Best nip that in the bud.
"I didn't come here for revenge, Lt. I came here to get our prison back, so we can build a functioning society. Which is the exact opposite of one where people get killed with no trial! Bolton shouldn't have gone for his gun-"
He snorted. "Sure. We all believe that."
"Desist, Lieutenant!" I took a deep breath. "I'm sorry for the man you lost, and willing to forgive much on the assumption you're distraught. But don't you dare make insinuations about my motives. If you think that's not what happened, take it to Gordon and initiate legal proceedings, but keep your mouth shut." Can't have the public doubting now, wehn we're barely holding things together. Have I made a horrible mistake here?
Petit... got smug.
"Sure thing, Mr. Mayor." He threw me a finger salute and sauntered off.
I saw red. The stupid- did he have no idea what we'd accomplished, what was still at stake!? Did he somehow imagine that my not wanting to make a scene gave him any form of power over me?
Before I knew it, a book was in my hands. Last Watch, Sergei Lukyaneko. I paged frantically until I found the scene in Tibet, the masked attackers escaping while Anton wonders what that crazy old man is doing- It would cost me, I was sure. I was too mad to care. I gripped and twisted the magic out of the pages, burning as char began to effect my very body, and laid the spell on Petit's retreating back.
I swayed suddenly. Still more exhausted than before. Black spots danced across my eyes. I knew from experience it would take them days to clear, and the city in the bakground had grown noticeably fuzzy. Freddie's strong arm caught me.
"What did you do, boss?"
"Freddie! Ah, how much did you hear?"
"Just the end, what did you do?"
"What makes you think I did anything."
"He was being an ass," Freddie started counting on his fingers, "you read a book, and you almost fell over. What did you do?"
"You know, I'm not a hundred percent sure." Now my temper had cooled a little, I was sure I'd regret this char for days. Probably more than the satisfaction I'd derive from the spell.
Oh well, what's done is done.
"Boss...."
"Yes, yes." Freddie should get a kick out of this one. "The specific terms of the curse I used- translated from Tibetan to Russian to English- is that he should suffer shameful failure the next ninety-nine times he lies with a woman.

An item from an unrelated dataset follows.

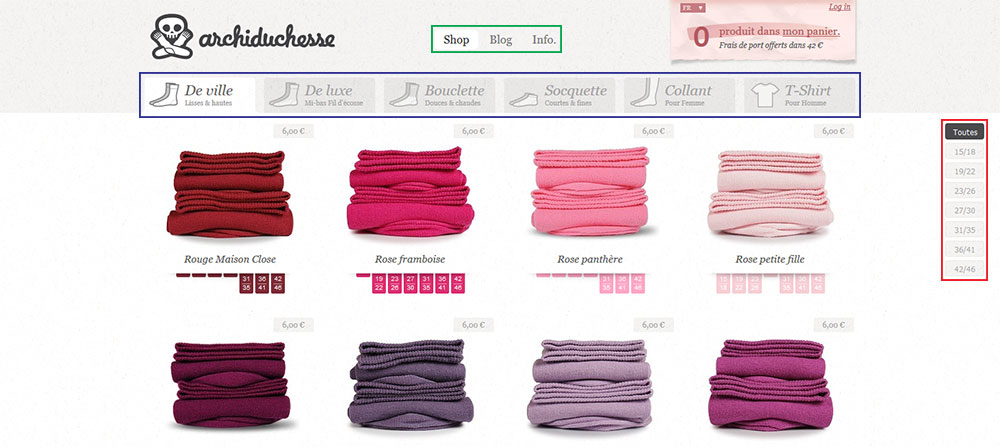Image resolution: width=1000 pixels, height=447 pixels.
Task: Select size filter 42/46
Action: coord(964,269)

But now that I think on it, there are a couple of possible interpretations of 'shameful failure.' Too, I don't know how specific it is. Does it apply only to sleeping with women? With humans? Would multiple women circumvent the curse? I assume it doesn't apply to masturbation, but if it does I may have wasted a lot of magic. Take a note, when we have the time and magic to spare, we should really experiment further..."
"No! I mean, no. I think that's alright." There's a funny look on Freddie's face, one I have no idea how to interpret. "You got him good, boss. No need to revisit the idea. In fact, can we not, ever?"
Funny, usually Vinny is the squeamish one.